Evidence of meeting #18 for Natural Resources in the 41st Parliament, 1st Session. (The original version is on Parliament’s site, as are the minutes.) The winning word was sibbeston.

A recording is available from Parliament.

On the agenda

MPs speaking

Also speaking

Glen Sibbeston  Chief Pilot, Trinity Helicopters
Bradley Gemmer  President, Gem Steel Edmonton Ltd.

4:05 p.m.

Chief Pilot, Trinity Helicopters

Glen Sibbeston

Thank you very much.

4:05 p.m.

NDP

François Lapointe NDP Montmagny—L'Islet—Kamouraska—Rivière-du-Loup, QC

You talk a lot about transportation costs and the need for more highways, I believe. Your figures seem very precise. You say that, when you are less than 300 km from a highway, the cost goes from $1,000 to $500 per tonne, and so forth. Do you have you studies that support those figures?

4:05 p.m.

Chief Pilot, Trinity Helicopters

Glen Sibbeston

I don't have any studies. You have to understand that some slides were not included in this presentation, and I believe you'll receive them in a couple of days.
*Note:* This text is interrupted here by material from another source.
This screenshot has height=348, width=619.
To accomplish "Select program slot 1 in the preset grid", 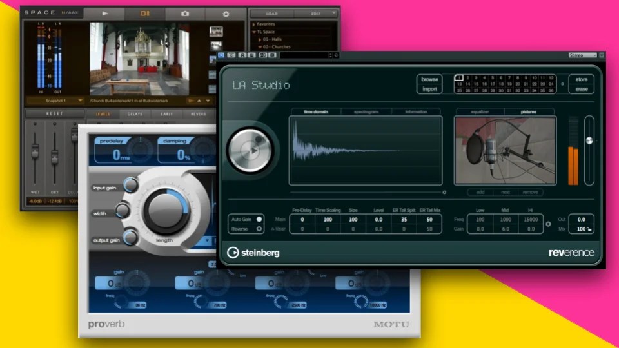I will [458, 78].
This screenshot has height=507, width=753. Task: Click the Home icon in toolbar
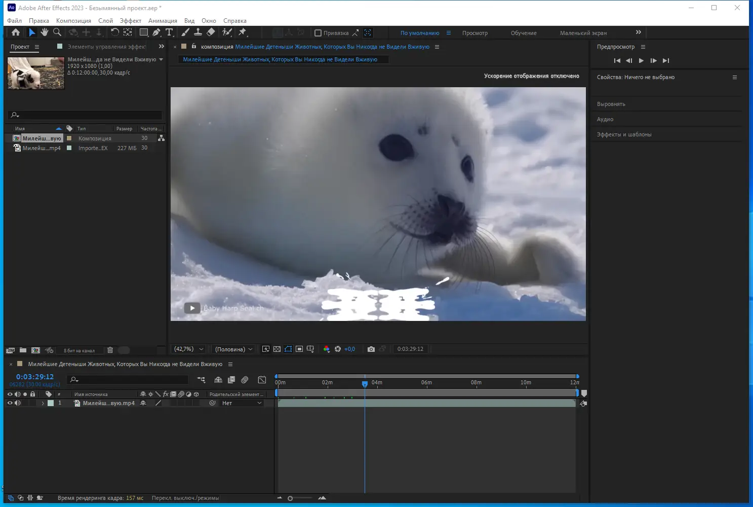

That's based on experience in helping clients achieve their transportation goals over about the last 12 years. We're normally talking about smaller companies, not the big industrial concerns. Most of them understand the situation quite well and are prepared. They'll hire a large airplane if that is the most efficient thing to do. They'll hire a bush plane if that's what they really need. After the bush plane drops them and their gear, I show up with a helicopter and carry them to their final destination, along with all of their things, one load at a time.

I've developed a pretty good sense of how much it costs, and that's the foundation for it.

4:05 p.m.

NDP

François Lapointe NDP Montmagny—L'Islet—Kamouraska—Rivière-du-Loup, QC

So the figures are based on your clients' experience, on your clients' assessment of their experience. They are not from a study possibly done by an organization in the Yukon, for example.

4:10 p.m.

Chief Pilot, Trinity Helicopters

Glen Sibbeston

It's not a formal study.

4:10 p.m.

NDP

François Lapointe NDP Montmagny—L'Islet—Kamouraska—Rivière-du-Loup, QC

You make a strong case for building roads that would allow transportation costs to drop to 10 ¢ per tonne, but your own company can charge $20 per tonne. That is very commendable of you. I was very impressed by your sense of community. At first sight, that kind of development does not do your company any good. I continue to be impressed.

Be that as it may, we are talking about serious money being invested here, because we are going up to the 60 th parallel and beyond. How do you see those investments? Are they mostly private or public?

4:10 p.m.

Chief Pilot, Trinity Helicopters

Glen Sibbeston

I expect that in the past partnerships pushed the roads out past the last boundary between an industrial concern and government—sometimes more than one level of government. That's how it normally happens.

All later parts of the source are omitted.